Laser gegen Nackenschmerzen

Foto: Laserstrahlen

Laser mit wenig Energie helfen
möglicherweise bei chronischen
Nackenschmerzen; © SXC

"Das ist eine überraschende und vielleicht auch eine gute Nachricht", kommentiert die Würzburger Neurologin und Schmerzforscherin Professor Claudia Sommer von der Deutschen Gesellschaft für Neurologie die Untersuchung. In der Übersichtsarbeit, in der Forscher um Roberta T. Chow vom Brain and Mind Research Institute in Sydney 16 Studien mit insgesamt 820 Patienten analysiert haben, schnitten niederenergetische Laserstrahlen besonders im Vergleich mit schmerzstillenden Medikamenten günstig ab.

Zusammen mit Kollegen hatte Chow zunächst aus 490 Literaturhinweisen 16 Studien mit 820 Teilnehmern ausgesiebt, bei denen die Low-Level-Laser-Therapy (LLLT) gegen unspezifische Nackenschmerzen erprobt worden war, und die strengen wissenschaftlichen Kriterien genügten.
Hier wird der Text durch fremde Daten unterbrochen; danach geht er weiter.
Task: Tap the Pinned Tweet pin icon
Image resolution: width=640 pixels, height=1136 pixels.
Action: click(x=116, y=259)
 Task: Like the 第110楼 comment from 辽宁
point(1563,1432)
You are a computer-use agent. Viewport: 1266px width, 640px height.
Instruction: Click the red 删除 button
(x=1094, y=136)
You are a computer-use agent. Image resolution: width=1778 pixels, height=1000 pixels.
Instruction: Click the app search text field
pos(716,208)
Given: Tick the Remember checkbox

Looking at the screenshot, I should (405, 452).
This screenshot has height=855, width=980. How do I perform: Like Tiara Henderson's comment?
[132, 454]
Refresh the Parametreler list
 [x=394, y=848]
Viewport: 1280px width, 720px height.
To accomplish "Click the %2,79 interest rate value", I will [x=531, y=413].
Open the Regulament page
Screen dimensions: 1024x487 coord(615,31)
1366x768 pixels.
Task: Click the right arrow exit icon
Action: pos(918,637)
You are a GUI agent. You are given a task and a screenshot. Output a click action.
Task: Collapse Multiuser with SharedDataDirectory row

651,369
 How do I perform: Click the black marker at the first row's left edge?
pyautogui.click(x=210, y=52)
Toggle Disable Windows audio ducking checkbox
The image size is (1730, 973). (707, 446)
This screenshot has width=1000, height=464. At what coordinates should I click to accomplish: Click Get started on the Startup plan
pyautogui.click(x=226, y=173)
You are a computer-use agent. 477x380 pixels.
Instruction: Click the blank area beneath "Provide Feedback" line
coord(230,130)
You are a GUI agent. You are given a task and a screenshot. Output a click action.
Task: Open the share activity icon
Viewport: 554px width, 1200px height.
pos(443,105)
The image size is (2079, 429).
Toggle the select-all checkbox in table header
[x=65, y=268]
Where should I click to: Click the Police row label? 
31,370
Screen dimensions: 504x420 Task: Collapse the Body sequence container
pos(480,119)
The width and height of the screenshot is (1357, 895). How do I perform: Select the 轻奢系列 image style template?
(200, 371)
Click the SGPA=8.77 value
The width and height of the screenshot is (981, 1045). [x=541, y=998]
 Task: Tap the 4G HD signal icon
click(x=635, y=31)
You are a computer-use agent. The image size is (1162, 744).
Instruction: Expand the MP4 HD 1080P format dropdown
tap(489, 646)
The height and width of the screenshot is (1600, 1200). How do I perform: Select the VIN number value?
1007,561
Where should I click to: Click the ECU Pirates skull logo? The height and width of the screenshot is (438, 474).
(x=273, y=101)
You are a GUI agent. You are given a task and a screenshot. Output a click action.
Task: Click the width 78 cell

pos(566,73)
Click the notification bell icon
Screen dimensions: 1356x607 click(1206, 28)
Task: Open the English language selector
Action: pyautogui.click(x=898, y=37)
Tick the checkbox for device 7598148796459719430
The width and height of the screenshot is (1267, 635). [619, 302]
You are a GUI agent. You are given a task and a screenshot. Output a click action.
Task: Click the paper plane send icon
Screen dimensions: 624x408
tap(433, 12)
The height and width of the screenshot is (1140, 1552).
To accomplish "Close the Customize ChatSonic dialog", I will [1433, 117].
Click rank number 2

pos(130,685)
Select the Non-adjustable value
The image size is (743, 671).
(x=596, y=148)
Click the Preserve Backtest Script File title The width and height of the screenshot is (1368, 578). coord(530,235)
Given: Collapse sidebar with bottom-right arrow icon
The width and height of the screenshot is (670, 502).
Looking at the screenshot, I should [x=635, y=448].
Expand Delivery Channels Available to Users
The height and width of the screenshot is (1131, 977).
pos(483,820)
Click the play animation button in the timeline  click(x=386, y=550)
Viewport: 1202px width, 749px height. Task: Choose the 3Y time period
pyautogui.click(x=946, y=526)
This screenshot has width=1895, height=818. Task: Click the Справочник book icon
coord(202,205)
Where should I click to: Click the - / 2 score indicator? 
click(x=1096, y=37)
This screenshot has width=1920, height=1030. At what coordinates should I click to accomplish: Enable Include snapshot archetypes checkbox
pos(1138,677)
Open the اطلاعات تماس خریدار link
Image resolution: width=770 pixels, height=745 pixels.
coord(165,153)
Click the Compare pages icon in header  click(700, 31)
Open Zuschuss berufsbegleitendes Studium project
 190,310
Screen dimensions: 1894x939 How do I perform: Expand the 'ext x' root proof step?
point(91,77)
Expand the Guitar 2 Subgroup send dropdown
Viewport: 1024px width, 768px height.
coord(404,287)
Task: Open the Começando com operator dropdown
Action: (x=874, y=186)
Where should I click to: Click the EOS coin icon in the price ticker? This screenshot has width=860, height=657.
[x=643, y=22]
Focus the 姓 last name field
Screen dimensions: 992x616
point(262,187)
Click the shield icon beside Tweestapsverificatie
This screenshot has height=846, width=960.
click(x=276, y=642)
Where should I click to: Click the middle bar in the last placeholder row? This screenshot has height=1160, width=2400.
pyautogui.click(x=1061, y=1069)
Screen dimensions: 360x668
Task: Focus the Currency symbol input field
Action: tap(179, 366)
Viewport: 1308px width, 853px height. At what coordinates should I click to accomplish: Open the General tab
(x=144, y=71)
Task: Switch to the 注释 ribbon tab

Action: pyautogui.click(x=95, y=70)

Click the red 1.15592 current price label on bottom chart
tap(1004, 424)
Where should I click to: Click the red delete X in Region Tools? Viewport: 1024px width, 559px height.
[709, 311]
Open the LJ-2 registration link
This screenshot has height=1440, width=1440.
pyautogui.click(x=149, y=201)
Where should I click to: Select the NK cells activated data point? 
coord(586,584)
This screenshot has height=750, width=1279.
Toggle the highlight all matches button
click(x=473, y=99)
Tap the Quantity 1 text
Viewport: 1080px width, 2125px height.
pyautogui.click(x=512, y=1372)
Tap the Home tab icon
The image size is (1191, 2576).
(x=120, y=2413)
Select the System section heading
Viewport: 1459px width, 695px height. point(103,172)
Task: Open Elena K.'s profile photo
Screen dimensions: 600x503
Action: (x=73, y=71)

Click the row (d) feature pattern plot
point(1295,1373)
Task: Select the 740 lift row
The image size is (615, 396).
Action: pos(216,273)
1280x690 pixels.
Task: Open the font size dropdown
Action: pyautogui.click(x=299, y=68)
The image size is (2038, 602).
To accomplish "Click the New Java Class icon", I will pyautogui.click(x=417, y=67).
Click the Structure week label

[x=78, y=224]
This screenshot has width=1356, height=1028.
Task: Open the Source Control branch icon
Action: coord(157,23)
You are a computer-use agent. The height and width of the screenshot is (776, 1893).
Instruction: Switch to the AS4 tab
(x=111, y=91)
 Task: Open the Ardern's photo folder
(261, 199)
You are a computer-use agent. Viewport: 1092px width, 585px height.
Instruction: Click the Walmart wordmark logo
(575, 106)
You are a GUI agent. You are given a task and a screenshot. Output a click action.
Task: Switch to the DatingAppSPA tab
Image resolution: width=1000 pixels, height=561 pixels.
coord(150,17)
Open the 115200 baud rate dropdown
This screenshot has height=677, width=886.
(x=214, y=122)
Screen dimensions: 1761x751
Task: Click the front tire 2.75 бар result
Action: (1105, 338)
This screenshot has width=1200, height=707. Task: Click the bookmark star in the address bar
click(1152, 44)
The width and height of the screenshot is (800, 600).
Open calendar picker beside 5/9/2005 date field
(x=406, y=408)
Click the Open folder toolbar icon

Zum chronischen Nackenschmerz fanden Chow und Kollegen fünf Studien, bei denen der Erfolg der Behandlung kategorisch mit Ja oder Nein erfasst wurde. Hier war die Lasertherapie vier Mal häufiger wirksam als die Scheinbehandlung. Weitere elf Studien zu chronischen Nackenschmerzen hatten die Schmerzlinderung anhand 100-teiliger visueller Analogskalen bewertet. In jeder einzelnen dieser Untersuchungen war die Laserbehandlung tendenziell überlegen gewesen.

Anhand der sieben Studien mit Folgeuntersuchungen ergab sich, dass der Erfolg auch mittelfristig anhielt. Die Nebenwirkungen der LLLT wären dabei ebenso mild wie die unter einer Scheinbehandlung, notieren Chow und Kollegen.

"Die Ergebnisse der niederenergetischen Lasertherapie sind im Vergleich zu anderen gebräuchlichen Therapien besser - insbesondere gegenüber medikamentösen Interventionen, für die es nur spärliche Beweise gibt, aber viele Nebenwirkungen", schreiben die Wissenschaftler, und sie sprechen von "mäßiger statistischer Evidenz" für die Wirksamkeit der LLLT. "Der Direktvergleich zu medikamentösen und anderen Therapieformen, zum Beispiel den häufig verwendeten Injektionstherapien oder Physiotherapie, wäre allerdings noch zu erbringen", meint Sommer.